### RECORDS FOR THIS TASK ###
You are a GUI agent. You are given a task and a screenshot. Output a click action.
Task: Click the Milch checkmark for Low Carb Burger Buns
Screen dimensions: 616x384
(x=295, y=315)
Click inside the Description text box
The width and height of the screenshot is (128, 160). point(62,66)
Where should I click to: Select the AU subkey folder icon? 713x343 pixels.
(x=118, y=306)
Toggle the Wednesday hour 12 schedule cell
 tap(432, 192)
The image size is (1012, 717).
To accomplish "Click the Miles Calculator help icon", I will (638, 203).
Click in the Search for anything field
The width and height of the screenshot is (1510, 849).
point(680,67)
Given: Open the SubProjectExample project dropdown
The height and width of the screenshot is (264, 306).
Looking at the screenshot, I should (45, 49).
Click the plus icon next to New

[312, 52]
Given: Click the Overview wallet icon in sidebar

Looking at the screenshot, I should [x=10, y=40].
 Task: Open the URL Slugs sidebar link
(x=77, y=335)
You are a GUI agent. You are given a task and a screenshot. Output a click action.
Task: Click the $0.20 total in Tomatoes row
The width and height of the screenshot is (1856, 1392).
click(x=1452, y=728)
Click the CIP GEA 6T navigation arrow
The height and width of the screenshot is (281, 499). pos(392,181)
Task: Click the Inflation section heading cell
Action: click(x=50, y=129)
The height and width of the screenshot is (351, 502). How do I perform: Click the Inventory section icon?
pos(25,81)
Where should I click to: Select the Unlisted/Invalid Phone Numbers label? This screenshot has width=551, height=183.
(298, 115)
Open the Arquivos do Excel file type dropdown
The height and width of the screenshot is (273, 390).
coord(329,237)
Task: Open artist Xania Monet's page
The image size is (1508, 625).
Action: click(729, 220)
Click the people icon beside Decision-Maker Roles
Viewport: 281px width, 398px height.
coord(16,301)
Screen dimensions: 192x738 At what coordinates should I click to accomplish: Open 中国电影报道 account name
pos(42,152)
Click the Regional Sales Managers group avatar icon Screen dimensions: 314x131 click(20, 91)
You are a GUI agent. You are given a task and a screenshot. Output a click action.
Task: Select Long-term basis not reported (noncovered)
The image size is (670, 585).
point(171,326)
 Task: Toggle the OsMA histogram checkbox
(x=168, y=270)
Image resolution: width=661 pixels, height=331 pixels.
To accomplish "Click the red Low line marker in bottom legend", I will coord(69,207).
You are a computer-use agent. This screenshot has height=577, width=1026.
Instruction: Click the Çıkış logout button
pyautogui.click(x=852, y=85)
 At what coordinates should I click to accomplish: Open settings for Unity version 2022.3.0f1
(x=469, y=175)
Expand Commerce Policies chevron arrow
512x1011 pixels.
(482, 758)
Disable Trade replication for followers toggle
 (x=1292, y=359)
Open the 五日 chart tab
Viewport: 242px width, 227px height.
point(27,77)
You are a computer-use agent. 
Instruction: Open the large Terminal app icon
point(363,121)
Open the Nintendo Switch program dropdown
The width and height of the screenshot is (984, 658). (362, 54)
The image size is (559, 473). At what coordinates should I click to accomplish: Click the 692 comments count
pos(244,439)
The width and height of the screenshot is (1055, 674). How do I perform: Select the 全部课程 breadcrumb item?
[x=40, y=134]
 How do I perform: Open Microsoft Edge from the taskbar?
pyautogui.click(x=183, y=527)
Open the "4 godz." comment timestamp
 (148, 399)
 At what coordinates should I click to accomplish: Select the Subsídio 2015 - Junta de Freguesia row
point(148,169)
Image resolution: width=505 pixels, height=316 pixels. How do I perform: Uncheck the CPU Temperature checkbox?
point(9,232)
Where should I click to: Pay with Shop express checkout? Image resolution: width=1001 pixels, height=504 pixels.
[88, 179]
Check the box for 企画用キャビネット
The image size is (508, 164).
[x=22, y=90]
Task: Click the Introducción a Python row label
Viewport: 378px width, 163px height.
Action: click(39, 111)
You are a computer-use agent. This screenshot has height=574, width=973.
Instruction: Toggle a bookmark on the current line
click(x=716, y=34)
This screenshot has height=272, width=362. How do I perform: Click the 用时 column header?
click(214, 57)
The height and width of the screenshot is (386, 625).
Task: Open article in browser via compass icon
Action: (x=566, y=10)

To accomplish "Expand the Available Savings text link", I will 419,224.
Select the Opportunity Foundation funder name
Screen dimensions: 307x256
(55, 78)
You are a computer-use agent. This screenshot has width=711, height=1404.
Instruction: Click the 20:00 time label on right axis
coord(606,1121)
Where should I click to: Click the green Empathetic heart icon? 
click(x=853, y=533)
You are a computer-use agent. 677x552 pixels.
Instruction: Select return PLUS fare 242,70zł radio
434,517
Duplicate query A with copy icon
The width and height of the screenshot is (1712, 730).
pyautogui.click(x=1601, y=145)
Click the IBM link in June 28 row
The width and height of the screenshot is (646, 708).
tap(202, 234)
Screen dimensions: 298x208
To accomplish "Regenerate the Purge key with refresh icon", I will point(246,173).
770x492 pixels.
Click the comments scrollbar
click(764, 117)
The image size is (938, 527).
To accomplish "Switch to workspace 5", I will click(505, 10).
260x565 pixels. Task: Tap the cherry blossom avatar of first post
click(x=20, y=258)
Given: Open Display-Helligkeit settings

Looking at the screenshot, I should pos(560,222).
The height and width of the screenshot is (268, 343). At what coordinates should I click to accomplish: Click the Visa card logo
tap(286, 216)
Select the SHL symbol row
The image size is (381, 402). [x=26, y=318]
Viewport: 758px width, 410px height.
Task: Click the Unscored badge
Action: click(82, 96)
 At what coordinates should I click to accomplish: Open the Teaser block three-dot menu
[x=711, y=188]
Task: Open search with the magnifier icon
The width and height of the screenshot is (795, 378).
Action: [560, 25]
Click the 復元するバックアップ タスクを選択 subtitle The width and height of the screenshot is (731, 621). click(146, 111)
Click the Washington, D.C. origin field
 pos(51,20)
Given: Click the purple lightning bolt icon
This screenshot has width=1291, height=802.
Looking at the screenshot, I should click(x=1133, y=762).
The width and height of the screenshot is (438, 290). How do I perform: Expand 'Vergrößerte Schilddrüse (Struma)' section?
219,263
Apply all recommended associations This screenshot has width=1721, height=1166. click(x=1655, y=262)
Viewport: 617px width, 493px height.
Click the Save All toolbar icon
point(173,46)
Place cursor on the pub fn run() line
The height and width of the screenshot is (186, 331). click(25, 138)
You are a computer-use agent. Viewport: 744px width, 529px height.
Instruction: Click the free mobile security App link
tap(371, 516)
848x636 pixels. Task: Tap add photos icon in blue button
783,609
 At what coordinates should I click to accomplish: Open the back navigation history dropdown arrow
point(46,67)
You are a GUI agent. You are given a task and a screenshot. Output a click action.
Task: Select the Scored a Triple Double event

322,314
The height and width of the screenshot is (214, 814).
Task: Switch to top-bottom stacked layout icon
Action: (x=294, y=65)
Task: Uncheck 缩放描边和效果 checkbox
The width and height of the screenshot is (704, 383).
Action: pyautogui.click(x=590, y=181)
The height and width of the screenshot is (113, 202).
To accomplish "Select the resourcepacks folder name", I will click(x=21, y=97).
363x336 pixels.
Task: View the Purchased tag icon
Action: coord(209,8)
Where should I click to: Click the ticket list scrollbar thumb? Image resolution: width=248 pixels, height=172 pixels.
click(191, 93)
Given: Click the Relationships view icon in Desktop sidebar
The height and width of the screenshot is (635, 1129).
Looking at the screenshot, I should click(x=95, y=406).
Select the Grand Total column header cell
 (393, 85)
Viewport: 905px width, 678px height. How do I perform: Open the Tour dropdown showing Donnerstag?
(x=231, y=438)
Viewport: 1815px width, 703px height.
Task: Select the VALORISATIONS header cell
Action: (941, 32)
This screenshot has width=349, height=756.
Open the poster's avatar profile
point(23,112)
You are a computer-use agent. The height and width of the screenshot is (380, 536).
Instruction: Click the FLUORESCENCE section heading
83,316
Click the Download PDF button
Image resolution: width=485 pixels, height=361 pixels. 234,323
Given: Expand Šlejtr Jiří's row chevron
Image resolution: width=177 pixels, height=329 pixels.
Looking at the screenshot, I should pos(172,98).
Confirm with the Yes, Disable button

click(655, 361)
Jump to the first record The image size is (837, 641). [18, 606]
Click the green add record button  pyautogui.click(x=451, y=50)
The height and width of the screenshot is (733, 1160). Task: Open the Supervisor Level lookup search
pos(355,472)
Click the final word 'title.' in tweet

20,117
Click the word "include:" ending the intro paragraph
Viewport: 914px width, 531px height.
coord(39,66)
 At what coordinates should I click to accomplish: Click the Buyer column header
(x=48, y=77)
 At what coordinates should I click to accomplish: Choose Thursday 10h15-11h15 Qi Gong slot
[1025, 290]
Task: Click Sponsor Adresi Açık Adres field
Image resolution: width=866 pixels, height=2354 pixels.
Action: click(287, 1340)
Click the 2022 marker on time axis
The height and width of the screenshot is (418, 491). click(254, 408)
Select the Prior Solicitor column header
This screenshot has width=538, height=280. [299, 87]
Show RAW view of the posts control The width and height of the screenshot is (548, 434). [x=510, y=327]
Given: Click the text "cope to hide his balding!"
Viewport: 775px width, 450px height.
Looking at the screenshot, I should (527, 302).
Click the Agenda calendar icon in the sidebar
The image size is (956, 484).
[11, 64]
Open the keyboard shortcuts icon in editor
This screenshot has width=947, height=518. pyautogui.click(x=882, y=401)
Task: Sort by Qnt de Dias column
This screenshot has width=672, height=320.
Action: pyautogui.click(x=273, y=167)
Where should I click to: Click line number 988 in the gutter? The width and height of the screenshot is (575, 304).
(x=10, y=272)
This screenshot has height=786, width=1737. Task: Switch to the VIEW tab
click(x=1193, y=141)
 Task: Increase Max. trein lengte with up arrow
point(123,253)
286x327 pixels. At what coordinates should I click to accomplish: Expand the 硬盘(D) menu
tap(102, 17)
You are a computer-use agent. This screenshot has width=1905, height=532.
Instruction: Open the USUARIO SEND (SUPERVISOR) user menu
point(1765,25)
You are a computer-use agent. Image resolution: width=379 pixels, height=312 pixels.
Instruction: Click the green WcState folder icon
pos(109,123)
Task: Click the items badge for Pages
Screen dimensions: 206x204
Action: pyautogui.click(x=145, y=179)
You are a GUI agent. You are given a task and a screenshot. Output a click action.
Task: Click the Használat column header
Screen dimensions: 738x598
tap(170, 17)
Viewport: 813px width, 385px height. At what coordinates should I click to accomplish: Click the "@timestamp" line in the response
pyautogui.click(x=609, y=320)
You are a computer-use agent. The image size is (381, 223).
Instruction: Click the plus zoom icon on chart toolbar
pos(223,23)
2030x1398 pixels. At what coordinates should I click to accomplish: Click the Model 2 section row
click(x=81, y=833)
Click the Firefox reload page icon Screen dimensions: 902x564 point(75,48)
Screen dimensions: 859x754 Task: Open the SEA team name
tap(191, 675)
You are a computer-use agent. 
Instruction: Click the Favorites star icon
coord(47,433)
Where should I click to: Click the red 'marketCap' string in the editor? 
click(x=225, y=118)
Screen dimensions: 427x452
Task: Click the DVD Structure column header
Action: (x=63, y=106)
###
PROBLEM - Report each line of the listing above that uses the word "computer".

RESULT FOR THIS TASK -
You are a computer-use agent. This screenshot has height=577, width=1026.
You are a computer-use agent. 
You are a computer-use agent. This screenshot has height=574, width=973.
You are a computer-use agent. This screenshot has width=711, height=1404.
You are a computer-use agent. 677x552 pixels.
You are a computer-use agent. Viewport: 744px width, 529px height.
You are a computer-use agent. The height and width of the screenshot is (380, 536).
You are a computer-use agent. This screenshot has width=1905, height=532.
You are a computer-use agent. Image resolution: width=379 pixels, height=312 pixels.
You are a computer-use agent. The image size is (381, 223).
You are a computer-use agent. 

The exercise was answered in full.